Hi @apaszke, I use same way to load 1K+ files via dataloader, so each dataloader __getindex__
will return one file, however, I always get error like
File "/home/zhrui/.local/lib/python3.6/site-packages/torch/utils/data/dataloader.py", line 761, in _try_get_data
data = self._data_queue.get(timeout=timeout)
File "/home/miniconda/lib/python3.6/multiprocessing/queues.py", line 104, in get
if not self._poll(timeout):
File "/home/miniconda/lib/python3.6/multiprocessing/connection.py", line 257, in poll
return self._poll(timeout)
File "/home/miniconda/lib/python3.6/multiprocessing/connection.py", line 414, in _poll
r = wait([self], timeout)
File "/home/miniconda/lib/python3.6/multiprocessing/connection.py", line 911, in wait
ready = selector.select(timeout)
File "/home/miniconda/lib/python3.6/selectors.py", line 376, in select
fd_event_list = self._poll.poll(timeout)
File "/home/zhrui/.local/lib/python3.6/site-packages/torch/utils/data/_utils/signal_handling.py", line 66, in handler
_error_if_any_worker_fails()
RuntimeError: DataLoader worker (pid 90300) is killed by signal: Killed.
seems each worker in data loader has either memory or time limit? if we put some parsing logic there(in our case we read parquet file), it will break?
I have checked the the source code for dataloader, basically we could set a timeout
def _try_get_data(self, timeout=_utils.MP_STATUS_CHECK_INTERVAL):
# Tries to fetch data from `self._data_queue` once for a given timeout.
# This can also be used as inner loop of fetching without timeout, with
# the sender status as the loop condition.
#
# This raises a `RuntimeError` if any worker died expectedly.

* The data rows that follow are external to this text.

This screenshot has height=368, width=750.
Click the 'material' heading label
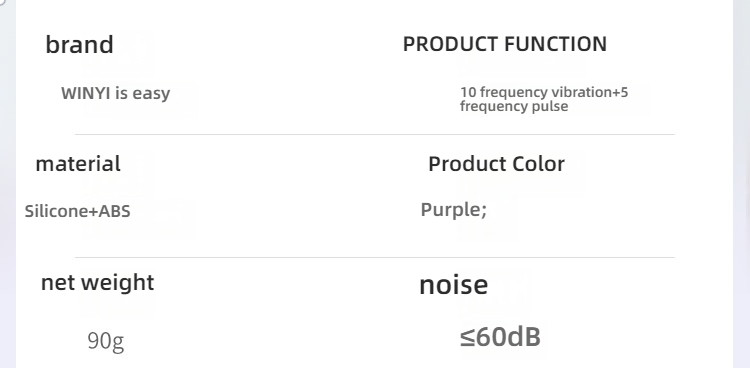tap(78, 164)
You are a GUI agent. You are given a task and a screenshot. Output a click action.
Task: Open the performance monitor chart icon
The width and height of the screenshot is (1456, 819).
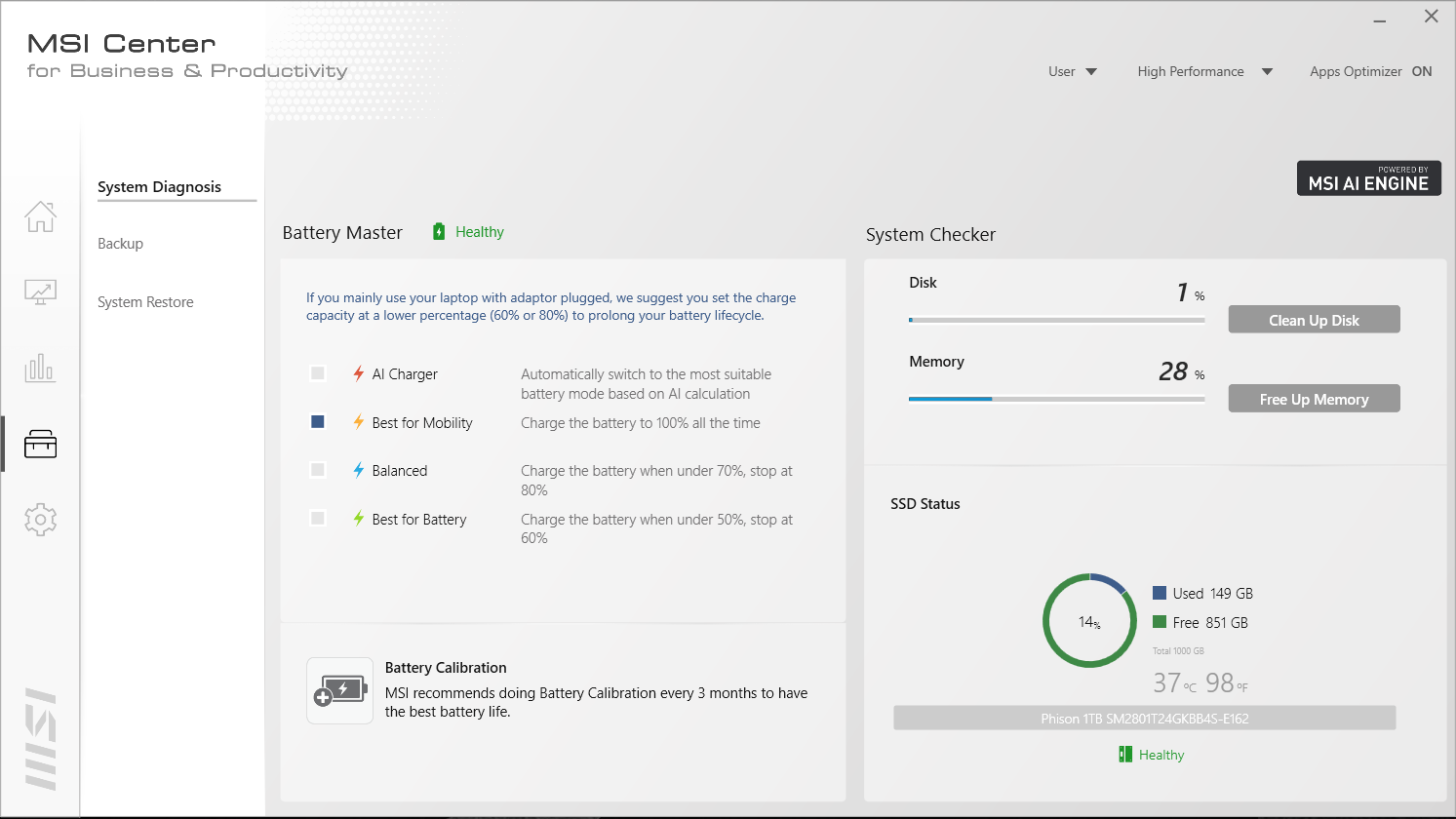pos(40,292)
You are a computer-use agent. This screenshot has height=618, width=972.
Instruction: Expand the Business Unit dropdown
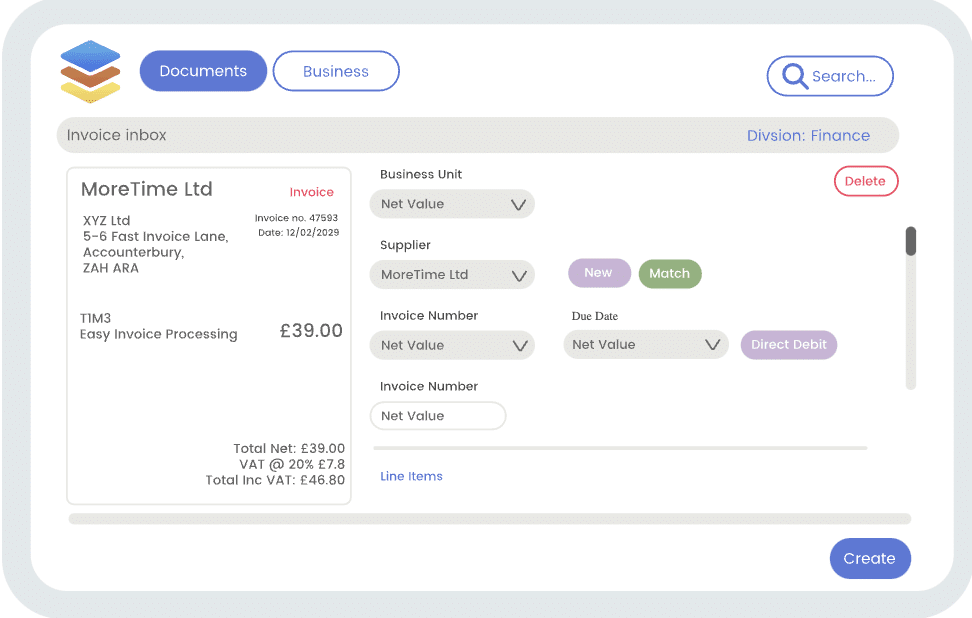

This error
# can come from either the SIGCHLD handler in `_utils/signal_handling.py`
# (only for non-Windows platforms), or the manual check below on errors
# and timeouts.
#
# Returns a 2-tuple:
# (bool: whether successfully get data, any: data if successful else None)
try:
data = self._data_queue.get(timeout=timeout)
the default is 5s,
MP_STATUS_CHECK_INTERVAL = 5.0
r"""Interval (in seconds) to check status of processes to avoid hanging in
multiprocessing data loading. This is mainly used in getting data from
another process, in which case we need to periodically check whether the
sender is alive to prevent hanging."""
what is this interval means? I try to increase timeout in multi worker definition but get same error. only difference is final error msg will be like
RuntimeError: DataLoader worker (pid 320) is killed by signal: Segmentation fault.